What is proposed: Britain's top financial watchdog, Financial Services Authority (FSA), has promised to overhaul a "broken" LIBOR interest rate system. It plans to bring LIBOR under an independent regulator to remove the perception that the system is run by banks.
Implications for India: The probe into the scam could lead to the resetting of LIBOR rates. The developments will be closely followed by Indian companies which had raised $104.4 billion until March 2012 through external commercial borrowings, about a third of the country's total external debt of $345.82 billion.

Compiled by Basudha Das


Breaking Tradition
Most UK colleges swear by tradition and the prestigious Cambridge University is no exception. However, there's one British ritual the university doesn't want its students to follow - binge drinking!
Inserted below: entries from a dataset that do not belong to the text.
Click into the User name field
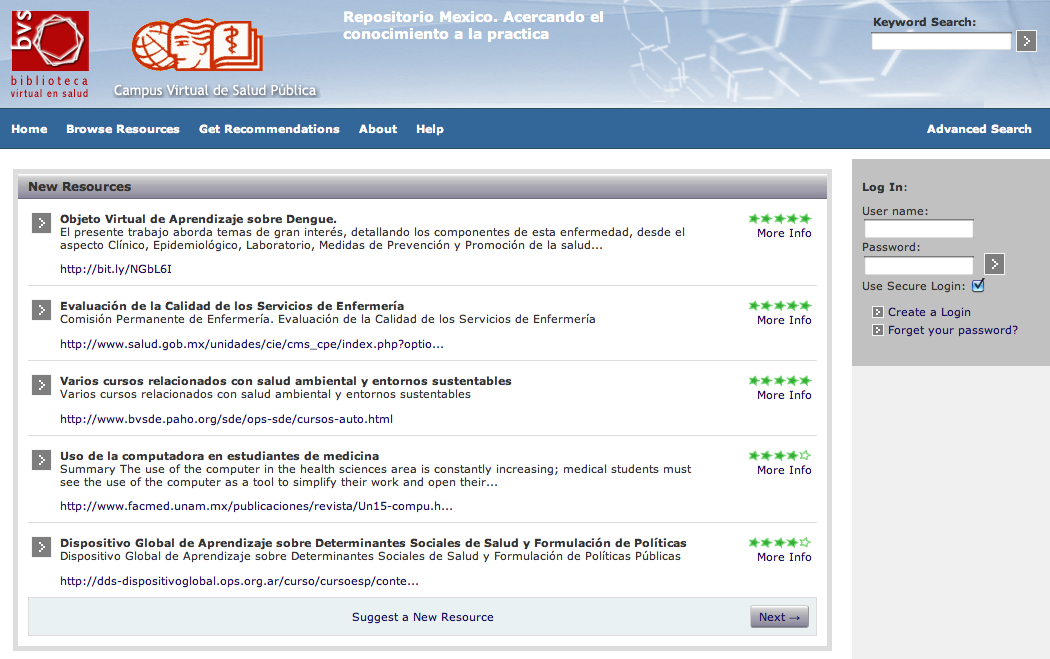 918,229
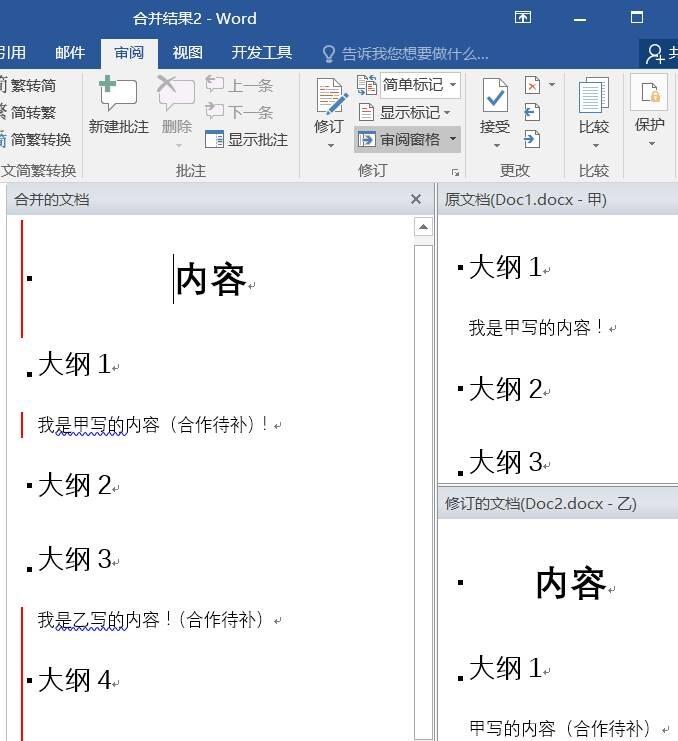
Task: Expand the Show Markup (显示标记) menu
Action: tap(404, 112)
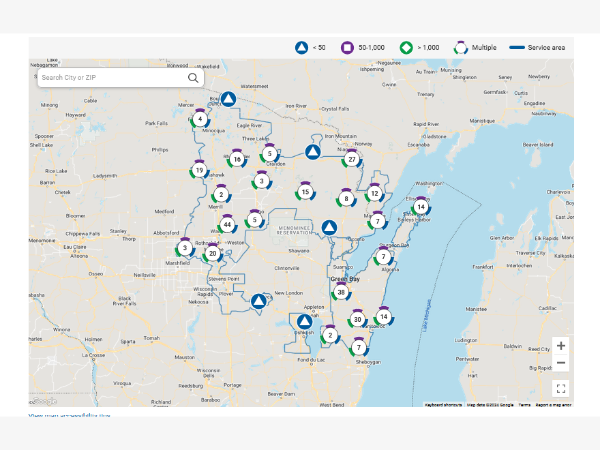Focus the Search City or ZIP field
Image resolution: width=600 pixels, height=450 pixels.
(x=110, y=77)
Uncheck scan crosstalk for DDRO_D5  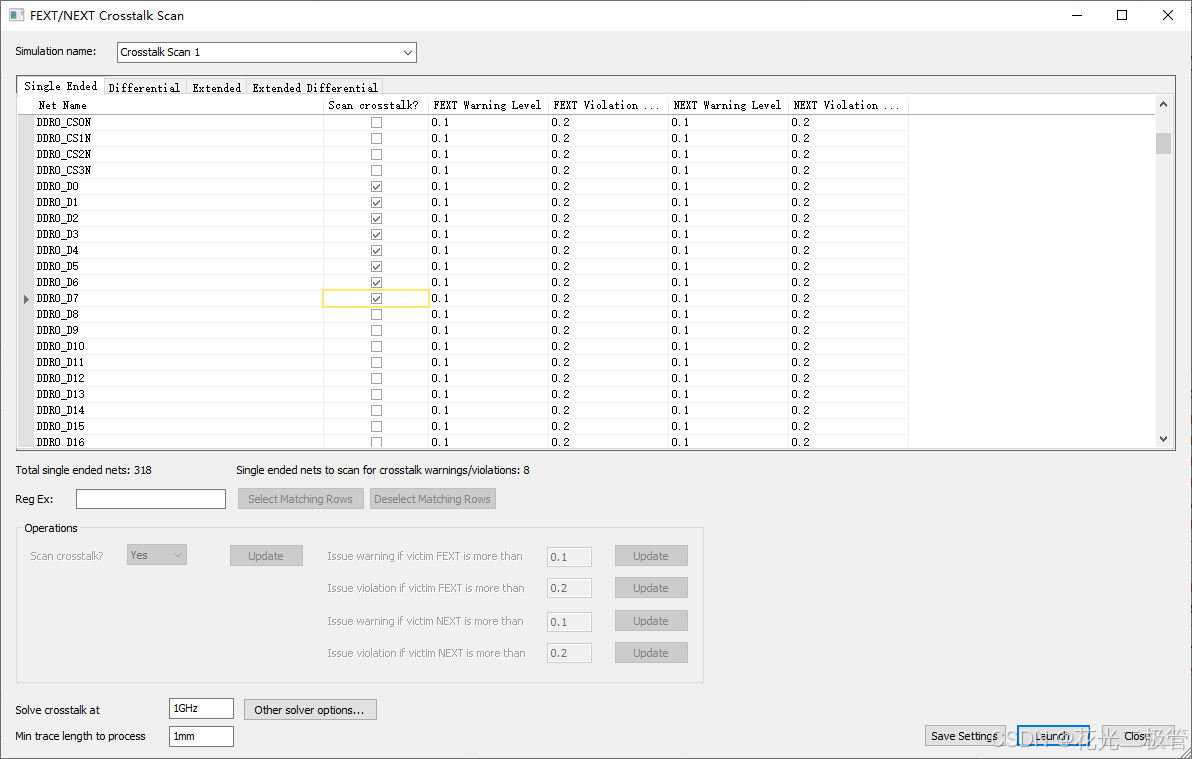point(376,266)
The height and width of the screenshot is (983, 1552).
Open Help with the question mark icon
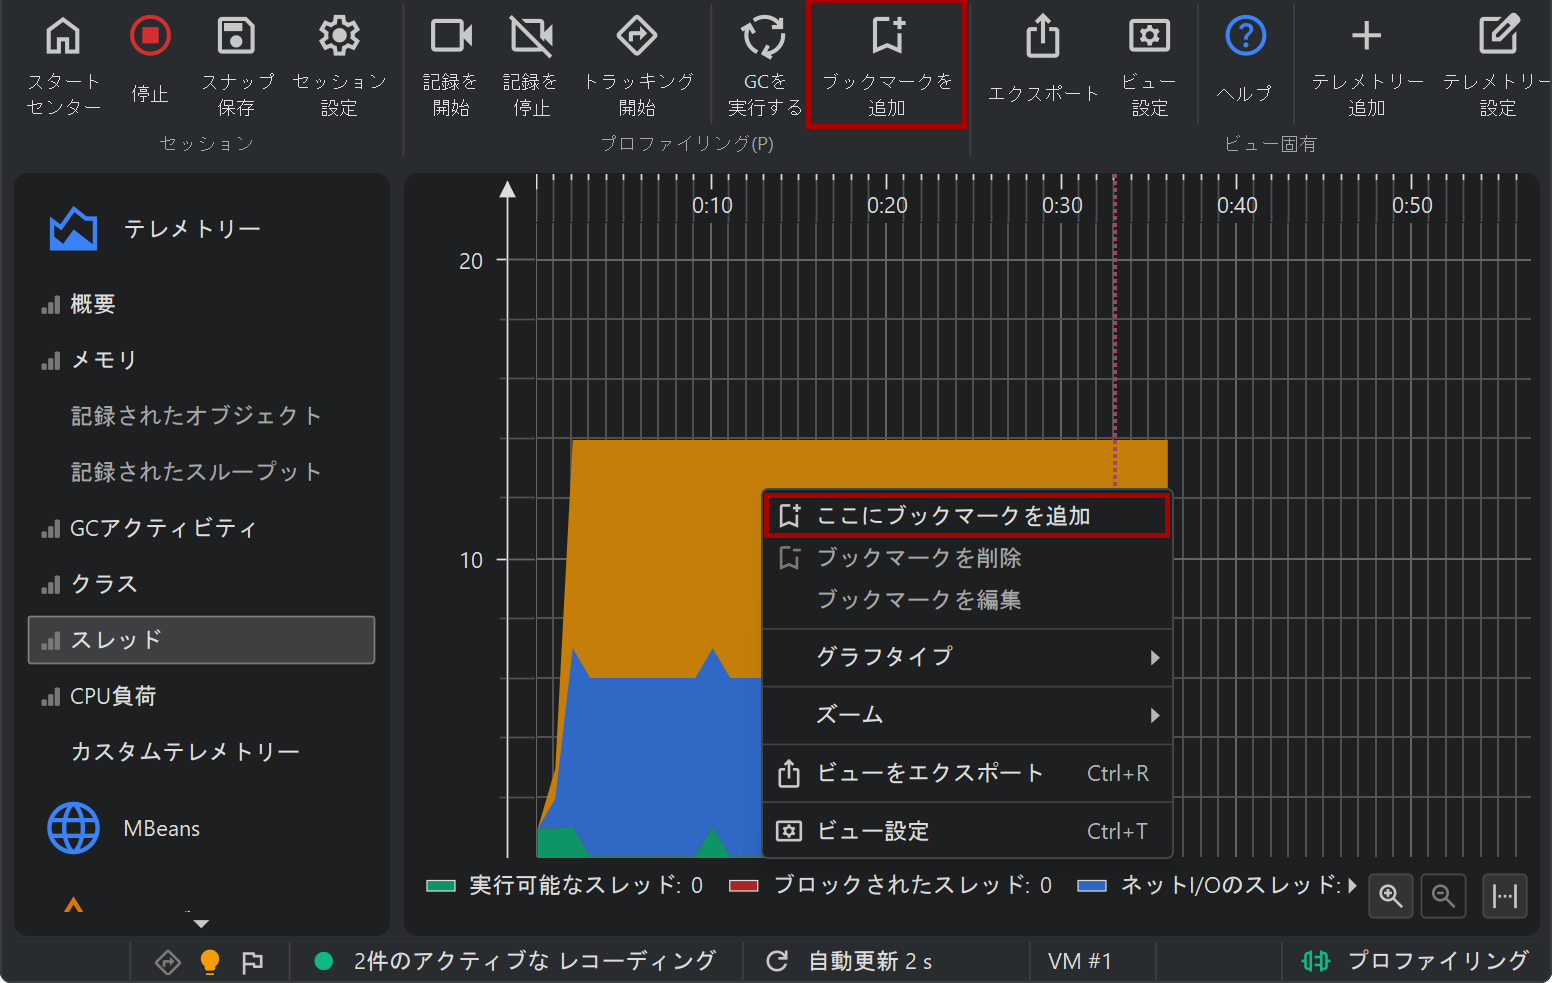[1245, 37]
A video will be shown to students asserting that 'there might be rules and traditions, but you don't need to join in'. It comes less than five months after Cambridge students made a spectacle of themselves at a public park in May following a drinking spree during the annual Caesarian Sunday event.

Save that Bottle

If you are super rich and want to pamper yourself, you could consider buying a bottle of Ruwa. It is the most expensive nonalcoholic drink available at Rs 24 crore a bottle. UK-based Beverage Company created the drink largely for the United Arab Emirates where liquor is banned. But It is the bottle, not the beverage, which accounts for the price tag. The crystal decanter is encrusted with 8,000 diamonds, 200 rubies and two bars of white gold.

Wait Gets Longer
JSW Steel's proposed three million tonne steel plant in West Bengal is likely to be further delayed with the Gourangdih ABC coal block, given jointly to the Sajjan Jindal-led firm and Himachal EMTA Power Ltd, being de-allocated. The plant had faced land acquisition problems earlier. The block is among those mentioned in the CAG report on the coal scam. The coal was to feed a captive power plant for the steel project.